Each seven-minute segment carries the unmistakable imprint of its creator(s), but is wholly unique from the shows that audiences synonymously associate them with. Somehow, despite the obstacles, the thematic through line effortlessly continues the conversation of what came before; circling shared themes of identity, existential curiosity, and the fragile relationships that define us. If you believe in human ingenuity in the face of AI threatening to snuff out the last vestiges of what makes life worth living, "The Elephant" is an absolute must-watch.
The Elephant is an achievement of creativity and community
I was invited to an advance screening with Ward, Sugar, and Jones-Quartey in attendance to help explain how it all came together. "We didn't know what the setup or payoff was," Sugar added, acknowledging the anxiety baked into the process. "We knew we'd all have strong opinions about style and execution. The question was: how do you make something cohesive when not being cohesive is the point?" The rules of the project were simple: the character must die, the character must be from the exquisite corpse game they all played together ahead of time, and each act has a different creative team (including animators, musicians, etc.).
All of the participants admitted they feared the final result might not work at all, but "The Elephant" stands as a rare achievement as an internationally produced animated experiment during a time when studios, networks, and streamers are more risk-averse than ever before. Each team assembled its own collaborators, partnering with animation studios from across the globe, including Titmouse (U.S./Canada), Remus and Kiki (U.K.), eMation (South Korea), Rudo (Argentina), Dinamita (Colombia), and Patricio Bauzá and Beto Irigoyen (Mexico).
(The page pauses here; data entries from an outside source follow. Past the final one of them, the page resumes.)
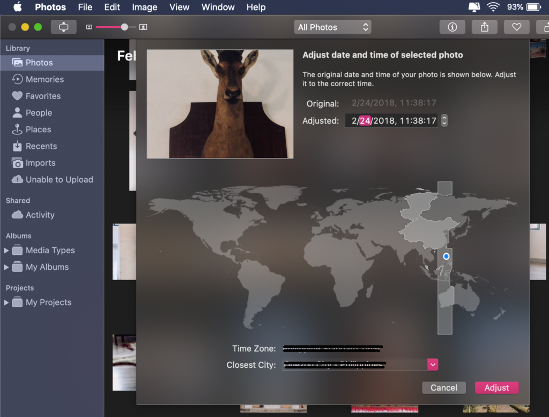549x417 pixels.
Task: Click the Share icon in toolbar
Action: pos(484,27)
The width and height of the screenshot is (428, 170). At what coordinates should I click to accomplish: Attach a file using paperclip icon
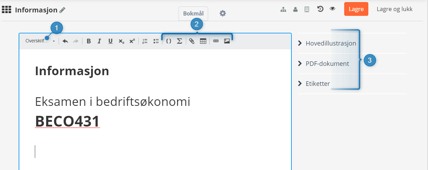tap(192, 41)
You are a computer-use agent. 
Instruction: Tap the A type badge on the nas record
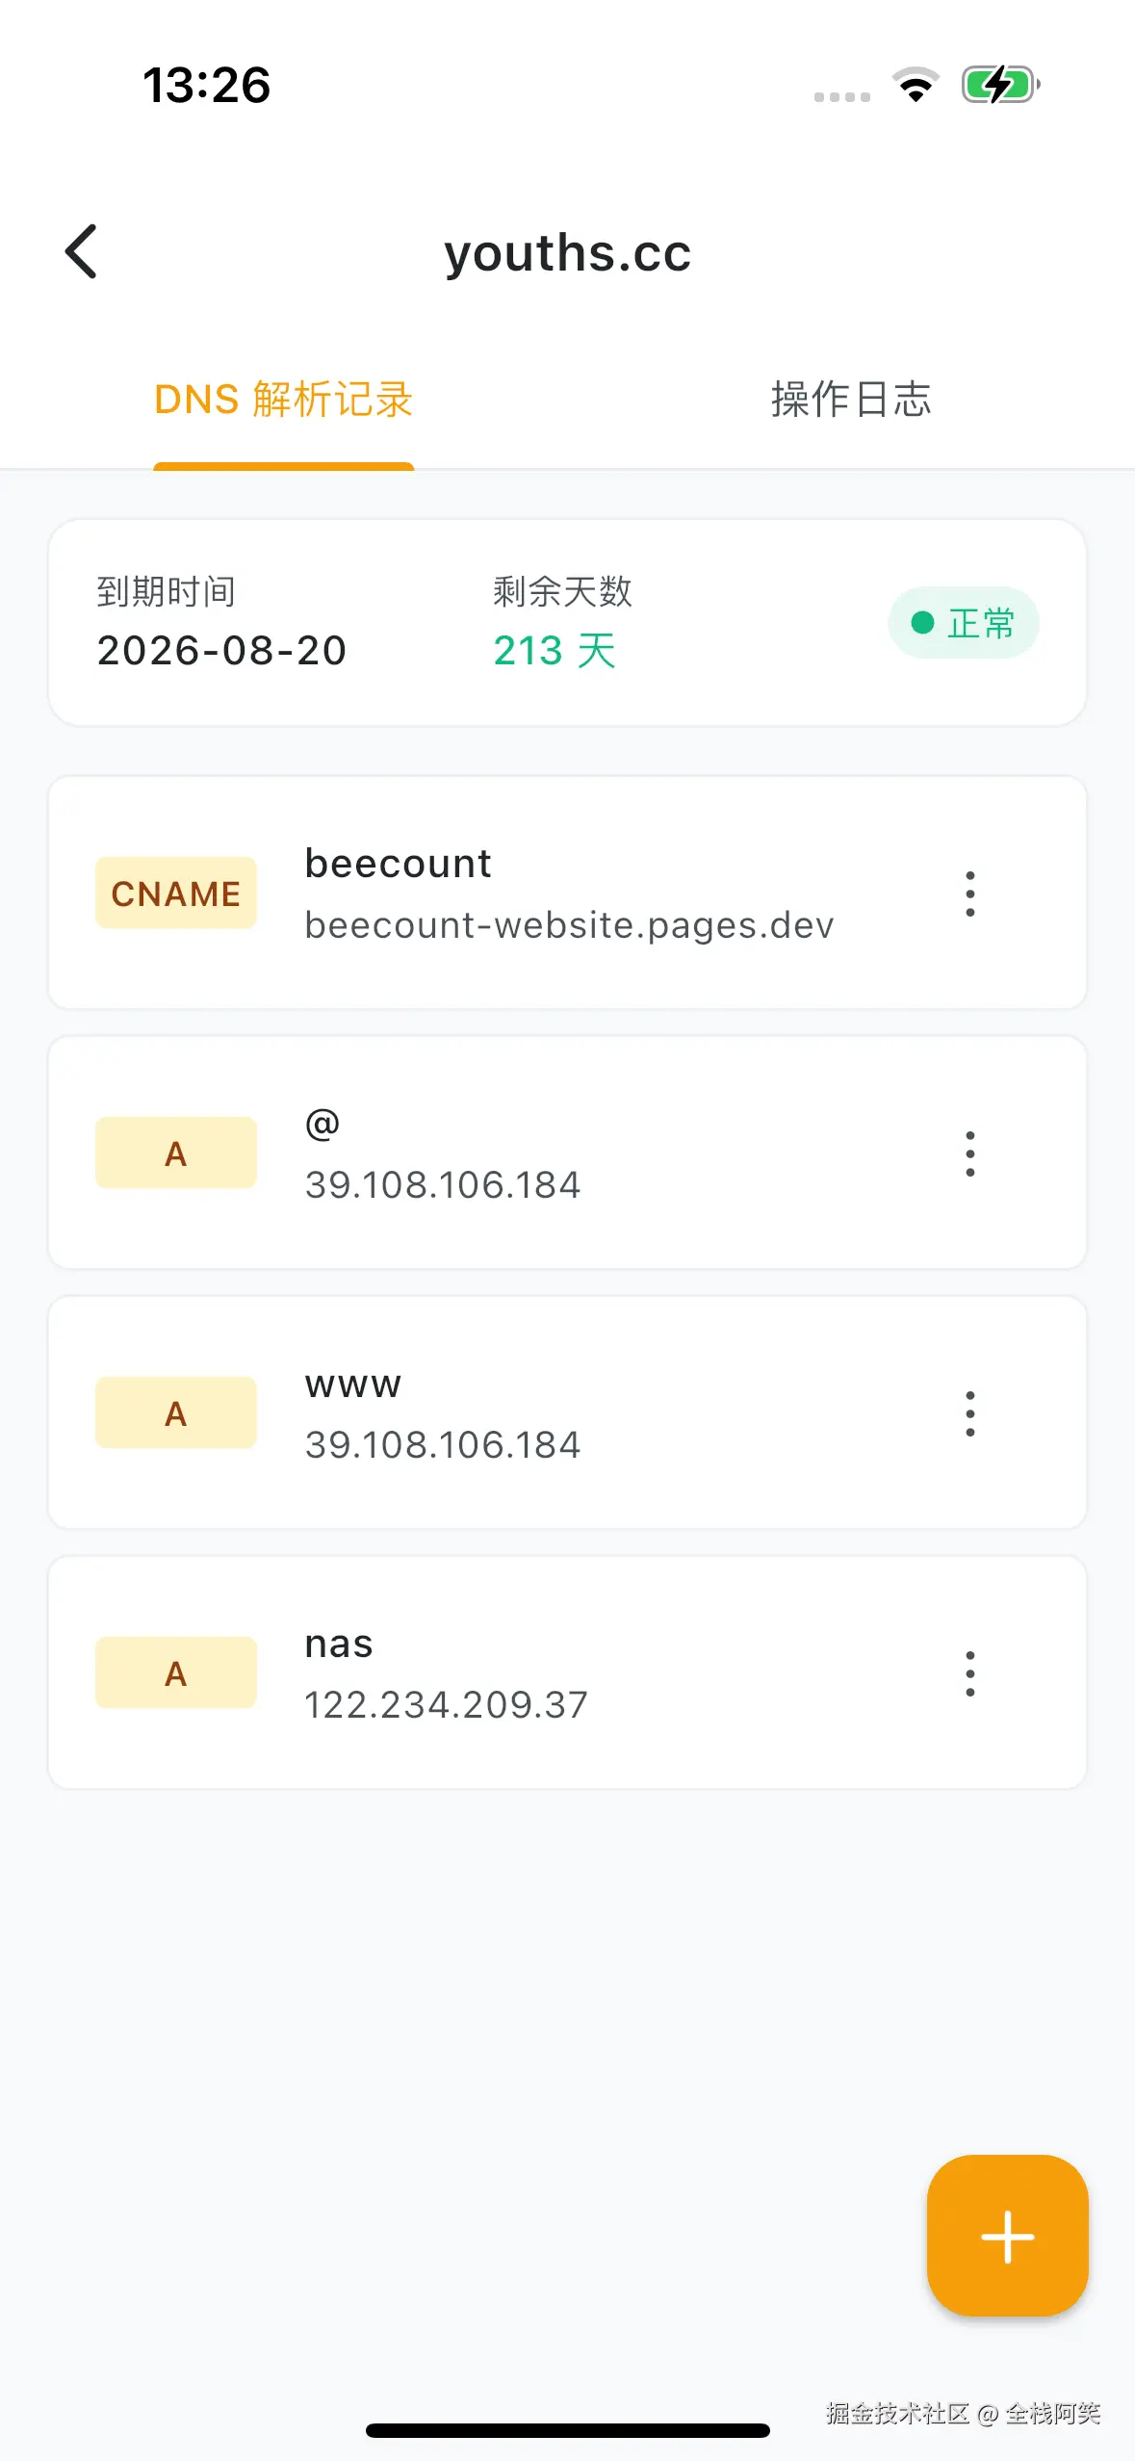click(175, 1673)
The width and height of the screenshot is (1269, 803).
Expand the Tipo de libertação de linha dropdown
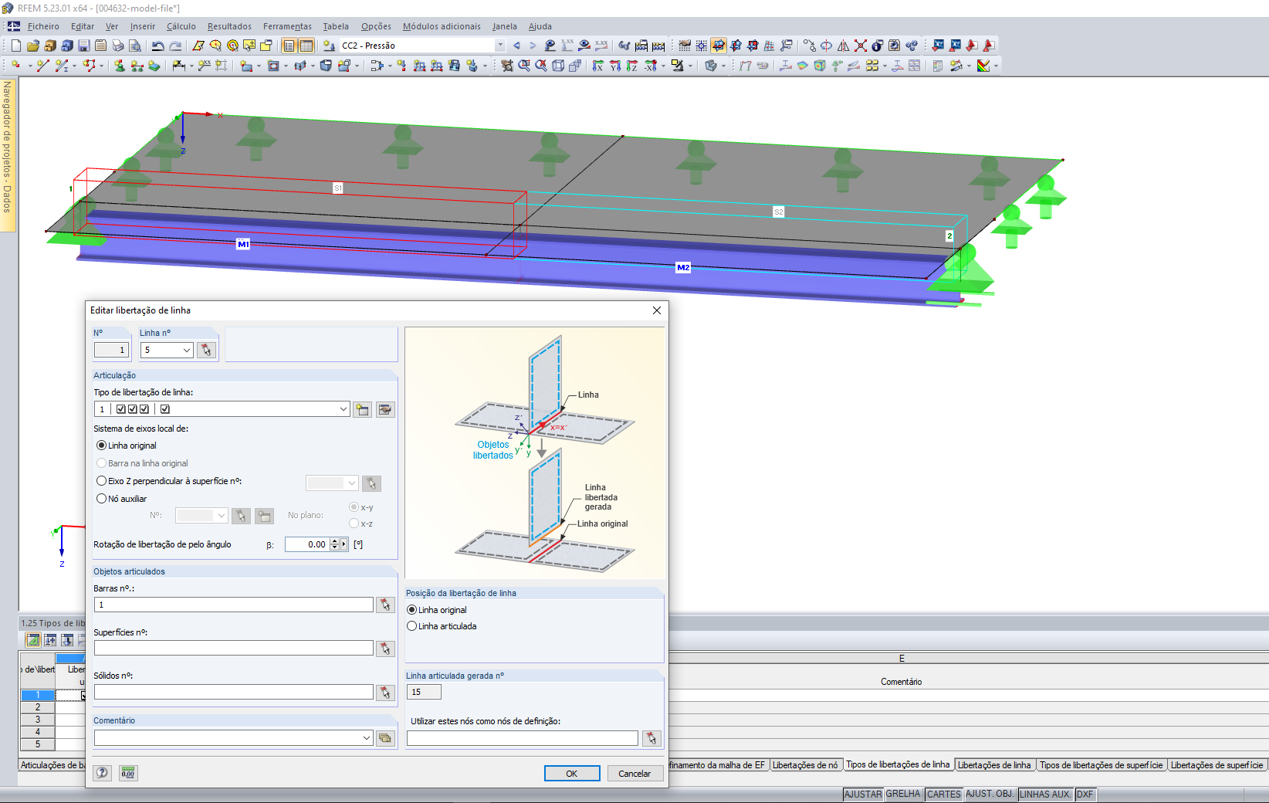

The musicians invited along are also very diverse in sound, including Dolphin Hyperspace, Jeff Lu, and The Blasting Company. It gives each segment a homegrown, personal touch that reflects each team's sensibilities. "It feels like 'Liquid Television,'" Jones-Quartey remarked, referring to MTV's legendary animation showcase from the 1990s. He and Sugar both studied at the School of Visual Arts in New York City, where many "Liquid Television" animators taught, and their segment is certainly inspired by that era. But as creatives who have worked together in the past, the core four's work on "The Elephant" shows how well they understand each other.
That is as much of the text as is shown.